▸ THE TASKS:
• A. Copy the text about the operating systems book from "With the OSTEP" up to and including "xv6 operating system.", and switch "Spring 2018" to "Fall 2018".
• B. Pick up the text about the operating systems book after its last sentence and continue writing it.

▸ TEXT SHOWN:
## Begin

This book is split into three main "parts" (or "easy pieces" as it were): virtualization, concurrency, and persistence. As of writing I have just finished the concurrency piece. The neat thing is, it explains things both from the client-side (what does a program need an operating system to do and why?) and from the OS side (how does an operating system implement that?). While the part on virtualization mostly built upon the things I had already learned from computer systems, the concurrency part has been a boon. It goes very deep into the weeds of how concurrency and threads work, how the POSIX threads API works(!), and what sort of concurrency primitives are needed (mostly locks and condition variables), not to mention how to use them to build various concurrent structures like a bounded consumer/producer queue (very useful). There are very few programs worth doing that don't involve concurrency in some manner, and having a good understanding of how that works is pretty essential in my opinion.

With the OSTEP book and lectures there are also projects available to tie all these concepts together. I decided to do the same set of projects that were assigned to the Spring 2018 class at University of Wisconsin-Madison. Much like the book, there are projects focused on the client-side (make a program that uses these OS features), and projects that are essentially kernel hacking projects that have you implement some feature into the xv6 operating system.

## End

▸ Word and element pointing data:

## Begin

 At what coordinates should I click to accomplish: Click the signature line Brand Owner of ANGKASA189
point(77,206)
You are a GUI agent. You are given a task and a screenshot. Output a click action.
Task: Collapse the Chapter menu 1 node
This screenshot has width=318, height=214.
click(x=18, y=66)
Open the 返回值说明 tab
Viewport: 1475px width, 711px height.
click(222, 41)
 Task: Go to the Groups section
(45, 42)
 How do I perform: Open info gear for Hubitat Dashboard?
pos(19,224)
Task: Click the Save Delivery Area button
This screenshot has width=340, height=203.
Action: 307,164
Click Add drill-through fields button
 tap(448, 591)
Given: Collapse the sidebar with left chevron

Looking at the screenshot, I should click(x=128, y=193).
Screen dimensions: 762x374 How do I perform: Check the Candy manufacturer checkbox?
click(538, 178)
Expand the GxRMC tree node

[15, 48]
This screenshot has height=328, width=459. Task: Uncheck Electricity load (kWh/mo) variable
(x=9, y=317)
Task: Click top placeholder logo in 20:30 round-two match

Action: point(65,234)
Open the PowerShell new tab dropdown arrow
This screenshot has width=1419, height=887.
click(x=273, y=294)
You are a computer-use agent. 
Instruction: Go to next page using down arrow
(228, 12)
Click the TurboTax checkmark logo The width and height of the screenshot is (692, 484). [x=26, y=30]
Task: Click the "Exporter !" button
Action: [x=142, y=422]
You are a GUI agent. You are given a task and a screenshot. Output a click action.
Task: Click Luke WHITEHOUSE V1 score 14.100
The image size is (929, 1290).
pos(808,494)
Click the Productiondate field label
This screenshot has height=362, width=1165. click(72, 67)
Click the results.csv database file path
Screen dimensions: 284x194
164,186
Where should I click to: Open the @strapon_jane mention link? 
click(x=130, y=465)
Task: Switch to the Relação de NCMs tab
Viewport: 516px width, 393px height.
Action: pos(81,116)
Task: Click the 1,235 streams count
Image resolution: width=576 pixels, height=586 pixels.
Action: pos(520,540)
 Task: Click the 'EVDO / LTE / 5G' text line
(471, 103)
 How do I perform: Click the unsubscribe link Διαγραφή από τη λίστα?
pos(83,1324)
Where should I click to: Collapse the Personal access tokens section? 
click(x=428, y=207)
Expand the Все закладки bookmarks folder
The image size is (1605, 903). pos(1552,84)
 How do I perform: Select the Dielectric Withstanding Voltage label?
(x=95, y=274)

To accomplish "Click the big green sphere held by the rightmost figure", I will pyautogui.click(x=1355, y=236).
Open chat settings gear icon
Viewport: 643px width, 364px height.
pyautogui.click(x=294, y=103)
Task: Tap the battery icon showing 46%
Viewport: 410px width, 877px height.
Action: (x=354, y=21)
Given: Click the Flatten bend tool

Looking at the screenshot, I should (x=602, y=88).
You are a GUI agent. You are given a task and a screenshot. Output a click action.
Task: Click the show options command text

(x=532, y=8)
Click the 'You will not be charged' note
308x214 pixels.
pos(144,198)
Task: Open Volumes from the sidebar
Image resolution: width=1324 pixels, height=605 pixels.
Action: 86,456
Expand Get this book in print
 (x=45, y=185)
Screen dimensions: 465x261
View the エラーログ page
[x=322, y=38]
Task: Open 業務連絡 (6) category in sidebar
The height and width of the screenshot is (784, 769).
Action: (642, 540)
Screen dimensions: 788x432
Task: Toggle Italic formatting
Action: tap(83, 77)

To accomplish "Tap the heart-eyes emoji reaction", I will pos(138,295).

## End

▸ SOLVED TASKS:
• A.
With the OSTEP book and lectures there are also projects available to tie all these concepts together. I decided to do the same set of projects that were assigned to the Fall 2018 class at University of Wisconsin-Madison. Much like the book, there are projects focused on the client-side (make a program that uses these OS features), and projects that are essentially kernel hacking projects that have you implement some feature into the xv6 operating system.

• B.
One thing about the kernel hacking projects that I hadn't thought about before I did them, but which I think might be a seriously underrated aspect of them is that they give the student some real experience working with a fairly substantial existing code base in order to implement a feature without breaking anything else. This is something that most CS graduates will be doing when they start working in the field, and more importantly, this is not something CS students get a lot of experience with during school. This alone is a good reason for anyone to do at least some of these projects.

So what did we learn

It would appear that learning how to not get to the point where I have to force myself to relax will always be a challenge. This time it resulted in a four month break. The alternative might just have been burnout. The problem, it seems, is that once I get fixated on something, I can't let it go. It's just how my brain works. I need to find another relaxing video game to play when I get like that, I think.

At some point during the year I had made it my goal to finish OSTEP, Algorithms, and Computer Networking by the end of the year. Alas, the slump ensured that wasn't going to happened, but I think that's ok. After all, I made a lot of progress regardless, and there's always next year. As long as I keep putting one food in front of the other, that's all that really matters.

Looking ahead

With concurrency being (most likely) the longest and most difficult part of OSTEP, that course is nearing its end. After that I'll finish up Algorithms, but then what?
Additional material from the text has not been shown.